How many years, how many lost lives, how many readily avoidable blunders have we witnessed since our commander -in-chief stood on the deck of that aircraft carrier under a sign declaring “Mission Accomplished” and announced that combat operations in Iraq had reached an end? The answers to these and dozens of other questions about how the invasion wound up as badly bungled as it did can be found in this exhaustive and authoritative documentary from first-time writer-director Charles Ferguson.

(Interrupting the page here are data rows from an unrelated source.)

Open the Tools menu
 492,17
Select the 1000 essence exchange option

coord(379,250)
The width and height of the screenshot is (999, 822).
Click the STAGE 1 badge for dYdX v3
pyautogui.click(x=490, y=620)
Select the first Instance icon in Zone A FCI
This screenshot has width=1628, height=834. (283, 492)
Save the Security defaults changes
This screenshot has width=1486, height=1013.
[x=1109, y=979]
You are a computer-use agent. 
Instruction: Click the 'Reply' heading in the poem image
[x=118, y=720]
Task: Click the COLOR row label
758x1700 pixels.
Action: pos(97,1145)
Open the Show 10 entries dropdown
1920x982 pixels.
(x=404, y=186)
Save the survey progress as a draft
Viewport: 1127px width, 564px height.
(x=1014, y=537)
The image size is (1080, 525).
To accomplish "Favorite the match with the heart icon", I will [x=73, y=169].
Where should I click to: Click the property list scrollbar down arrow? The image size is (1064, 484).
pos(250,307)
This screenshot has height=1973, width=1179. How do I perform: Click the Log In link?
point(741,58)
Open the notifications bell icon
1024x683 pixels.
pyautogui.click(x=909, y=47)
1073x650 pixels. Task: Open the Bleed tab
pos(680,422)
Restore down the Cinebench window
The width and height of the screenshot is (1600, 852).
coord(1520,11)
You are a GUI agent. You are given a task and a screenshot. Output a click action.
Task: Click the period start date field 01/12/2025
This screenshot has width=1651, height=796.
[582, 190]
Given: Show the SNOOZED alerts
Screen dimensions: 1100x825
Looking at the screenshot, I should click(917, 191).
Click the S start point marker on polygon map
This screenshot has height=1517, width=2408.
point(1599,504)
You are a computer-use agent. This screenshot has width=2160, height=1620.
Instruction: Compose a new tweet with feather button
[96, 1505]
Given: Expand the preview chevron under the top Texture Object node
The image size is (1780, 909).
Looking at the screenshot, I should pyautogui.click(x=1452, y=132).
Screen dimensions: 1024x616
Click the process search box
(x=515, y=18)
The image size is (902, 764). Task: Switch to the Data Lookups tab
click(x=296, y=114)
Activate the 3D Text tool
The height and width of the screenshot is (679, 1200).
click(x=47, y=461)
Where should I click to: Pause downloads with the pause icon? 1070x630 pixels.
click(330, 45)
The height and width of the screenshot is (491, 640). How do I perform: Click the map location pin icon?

This filmmaker’s approach is virtually the reverse of the one trademarked by Michael Moore. The voice of No End in Sight isn’t the director’s. The outrage, bewilderment and contempt aimed at the architects of the Iraq disaster aren’t his, either. Ferguson’s masterstroke is his decision to tell this tragic story in the voices of irrefutable witnesses to the quagmire-in-the-making: officials at the Pentagon, the Defense Intelligence Agency, the National Intelligence Council, the U.S. Army and the Marine Corps, and former Bush appointees such as Richard Armitage and General Jay Garner. A great many voices are heard, all with one thing in common: incredulity at the way expert advice was consistently trivialized and even dismissed outright by a small inner circle of armchair warriors with virtually no military experience.
The director pulls back the curtain to reveal a handful of administration officials who set events in motion as though playing with toy soldiers. We see them shifting the focus from those responsible for the attacks of 9/11 to a dictator who was known to have no connection to Al-Qaeda — just for the hell of it, basically — and then making one staggeringly stupid mistake after another in the wake of the invasion.
The film shows clearly how Rumsfeld, Cheney, Rice, Bremer and their assistants — with the president just barely in the loop — themselves set the stage for the insurgency. They needed no help from Osama bin Laden. U.S. forces failed to protect the Iraqi Museum and Library, occasioning the loss of the country’s national heritage while giving its people the message that their liberators placed little value on it. By allowing widespread looting to continue in the wake of the assault on Baghdad, as American soldiers looked on, the administration effectively told the city’s residents they would have to look to Muslim militias for protection of their lives and property.
And the stupidest move of all: By disbanding the half-million-man Iraqi army (which could have been used to restore order), the war’s planners instead sent hundreds of thousands of suddenly unemployed, angry, heavily armed fighters into the streets, where they continue to blow up American personnel on a regular basis to this day.
No End in Sight is the most important film of the year thus far. More significantly, it’s the most comprehensive, clear-eyed account of the Iraq debacle and the arrogance behind it that we have. If it doesn’t win the Oscar for best documentary, we’ll have to conclude that its studio hired the same geniuses who sold this war to handle its award-season marketing campaign.